Fabio Barry gave a Brown Bag Lunch presentation on Wednesday, September 20, at 12:15 pm. His talk is entitled “Fresco, Architecture, and the Lithic Imagination from Knossos to Rome.”

Although Pliny described marble revetment as “painting in stone,” the origin of lithic painting can be traced back to the invention of buon fresco on Crete, c. 2000 BC. Earth pigments bonded with lime plaster to become an amalgam as inherently colored as any natural stone, and this invention belonged to a wider material culture of Bronze Age syntheses of stones (glass, faience, etc.) that allowed artisans not only to emulate nature but improve upon it. Moreover, when fresco was figured the images remained in (not on) an undulating wall that was as plastic as it was pictorial. Consequently, the frescoed room confronted the viewer not with an illusionist transparency, but with a material reality of its own making. The Cretans disseminated fresco to Egypt, to the Near East, and eventually to the Homeric palaces of Mycenaean Greece, where they created whole lithic environments of “magic realism.” By the fifth century BC marbleized stucco spread over the walls of houses and public buildings of Greece, and eventually Republican Rome and its satellites.The “marbleized” wall represented not marble revetments (which did not yet exist) but make-believe polychrome ashlar (also a complete fiction). They are therefore “simulacra,” copies without an original, images not of what were but what could be. It is within this context that the absent marble appears in all its painterly potential, even to the point of birthing “chance” images. Finally, while the perspectivism of “Second Style” painting (c. 80 BC) apparently spells the demise of such (“First Style”) building in fresco in favor of optics, its illusions are actually the product of objectivizing the marble medium viewed from without.

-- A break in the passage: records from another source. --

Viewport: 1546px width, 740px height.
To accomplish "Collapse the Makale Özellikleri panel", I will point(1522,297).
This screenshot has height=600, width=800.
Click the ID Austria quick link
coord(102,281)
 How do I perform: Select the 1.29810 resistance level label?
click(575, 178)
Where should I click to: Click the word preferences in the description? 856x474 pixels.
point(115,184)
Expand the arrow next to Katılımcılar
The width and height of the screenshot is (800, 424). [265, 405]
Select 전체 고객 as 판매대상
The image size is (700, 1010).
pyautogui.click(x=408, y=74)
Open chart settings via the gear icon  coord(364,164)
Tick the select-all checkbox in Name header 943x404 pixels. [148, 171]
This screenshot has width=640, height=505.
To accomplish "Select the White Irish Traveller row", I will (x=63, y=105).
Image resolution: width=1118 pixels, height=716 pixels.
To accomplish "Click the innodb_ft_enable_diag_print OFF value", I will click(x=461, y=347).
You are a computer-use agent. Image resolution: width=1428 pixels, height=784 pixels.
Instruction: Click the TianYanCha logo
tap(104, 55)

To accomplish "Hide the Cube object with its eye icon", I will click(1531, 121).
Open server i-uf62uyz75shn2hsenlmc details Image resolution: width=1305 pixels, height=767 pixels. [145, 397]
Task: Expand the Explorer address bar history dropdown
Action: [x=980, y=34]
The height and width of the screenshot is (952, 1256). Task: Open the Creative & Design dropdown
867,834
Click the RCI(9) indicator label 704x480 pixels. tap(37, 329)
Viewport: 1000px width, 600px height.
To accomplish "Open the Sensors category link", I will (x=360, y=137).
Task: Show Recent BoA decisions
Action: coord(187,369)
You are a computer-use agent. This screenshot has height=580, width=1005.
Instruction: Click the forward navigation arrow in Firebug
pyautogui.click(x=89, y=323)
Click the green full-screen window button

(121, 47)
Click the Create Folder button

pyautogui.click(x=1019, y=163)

Fabio Barry studied architecture at the University of Cambridge (MA, Dip Arch), and briefly practiced before receiving his PhD in art history from Columbia University. He formerly taught at the University of St. Andrews, and is now Assistant Professor in the Department of Art and Art History at Stanford University. His research has often concentrated on art in Rome, particularly Baroque architecture, but recent publications have dwelt on medieval and antique art, especially sculpture. An ongoing concern is the imagery of marble in the visual arts and literature from antiquity until the Age of Enlightenment, in which he attempts to identify the evocative qualities of materials before the era of mass production and standardization distanced them from the realm of nature and myth. His article “Walking on Water: Cosmic Floors in Antiquity and the Middle Ages” in The Art Bulletin won the 2008 Arthur Kingsley Porter Prize of the College Art Association. Awards include David E. Finley Fellow at CASVA, and Fellow of the Italian Academy for Advanced Studies in America, Columbia University.